>> START
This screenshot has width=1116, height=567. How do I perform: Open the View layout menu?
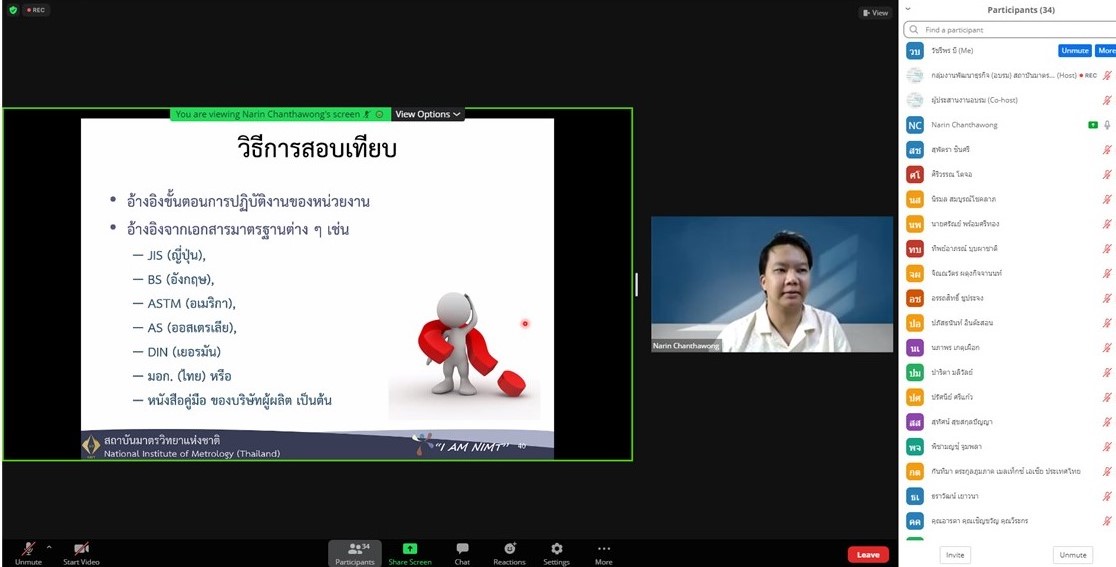coord(874,13)
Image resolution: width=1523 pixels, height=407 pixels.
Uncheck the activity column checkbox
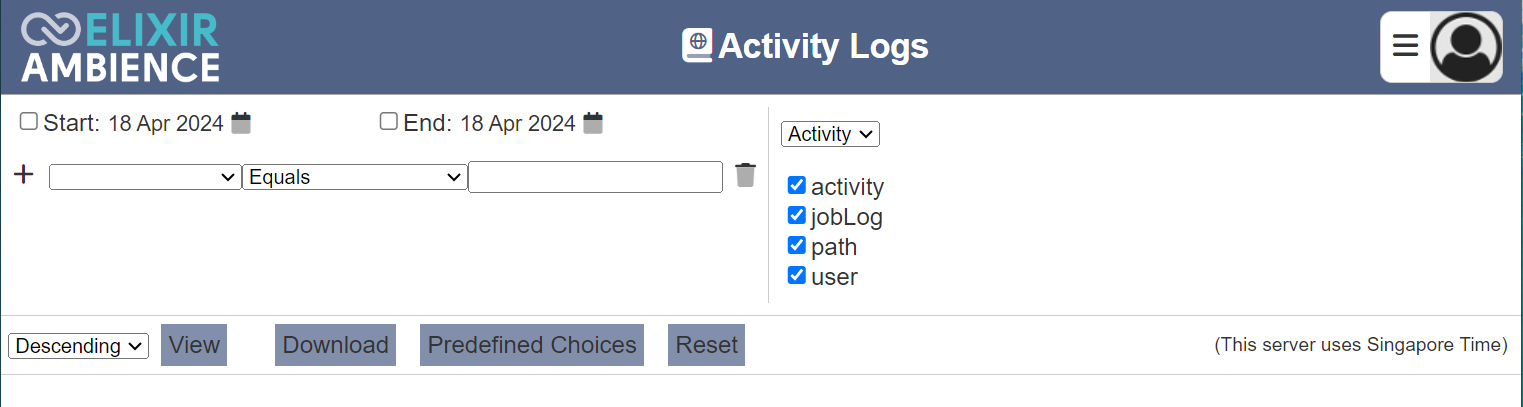click(797, 185)

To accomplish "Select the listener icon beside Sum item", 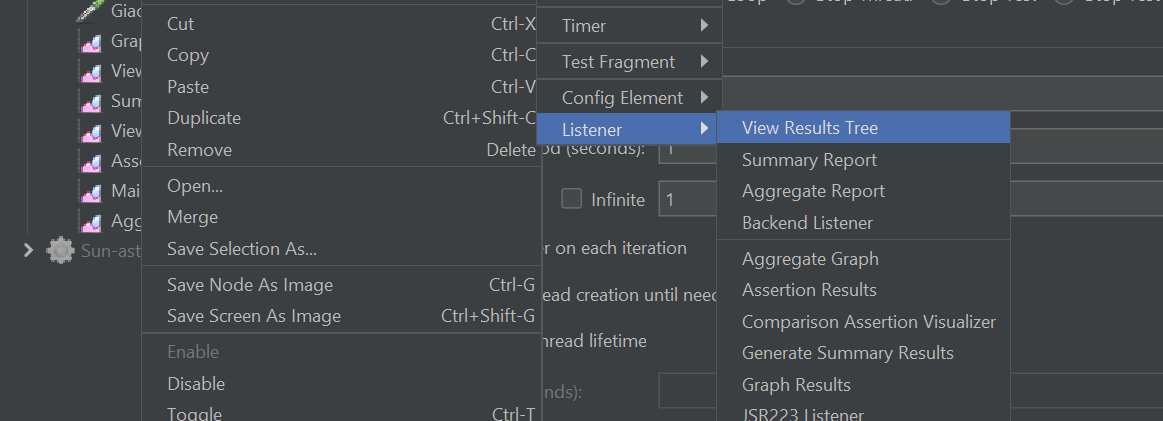I will coord(91,102).
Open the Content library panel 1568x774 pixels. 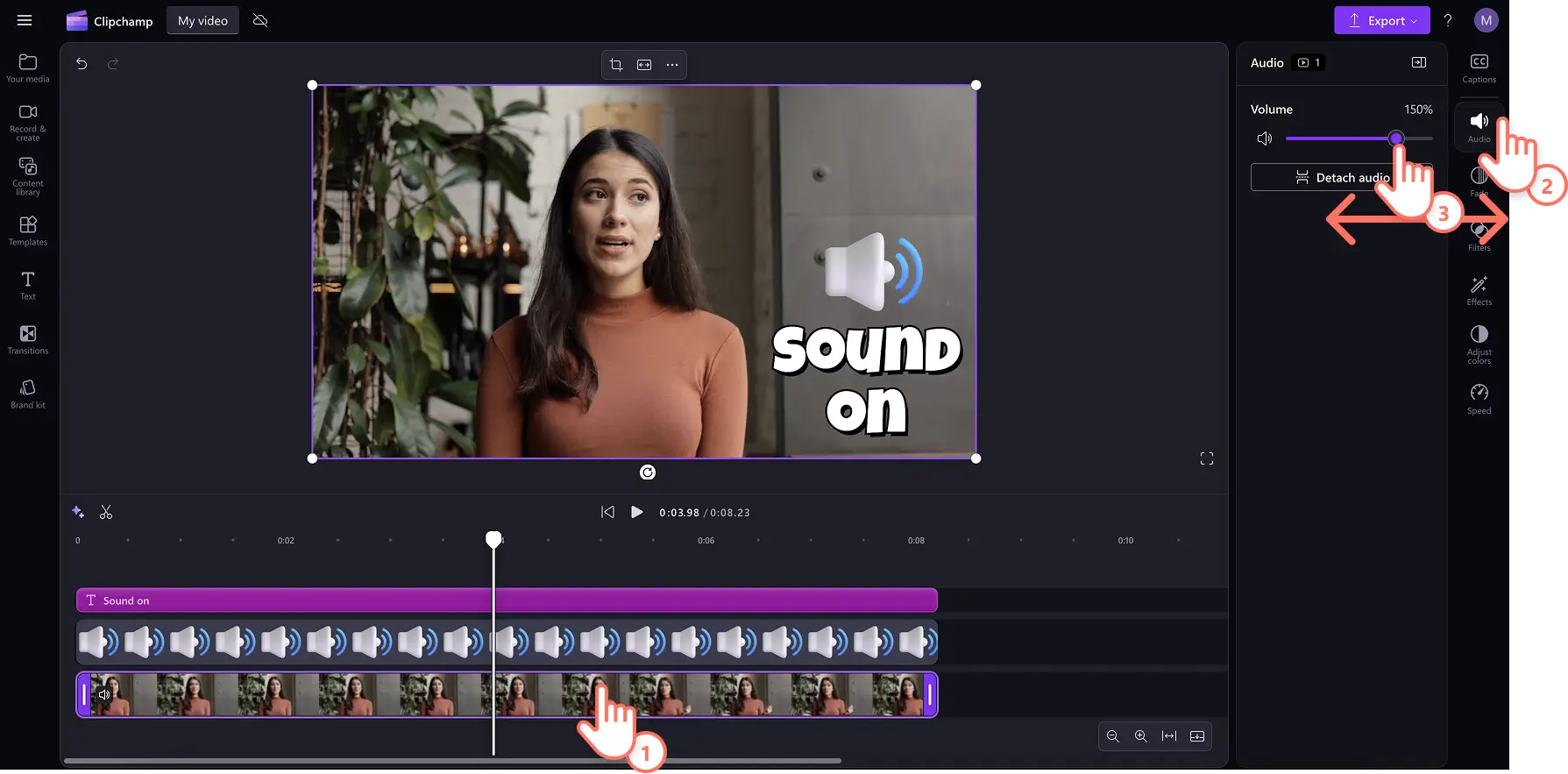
>> END
Required task ▸ Please count how many lines in the items above contain the word "width" and reply with only that number.

Response to the exercise ▸ 2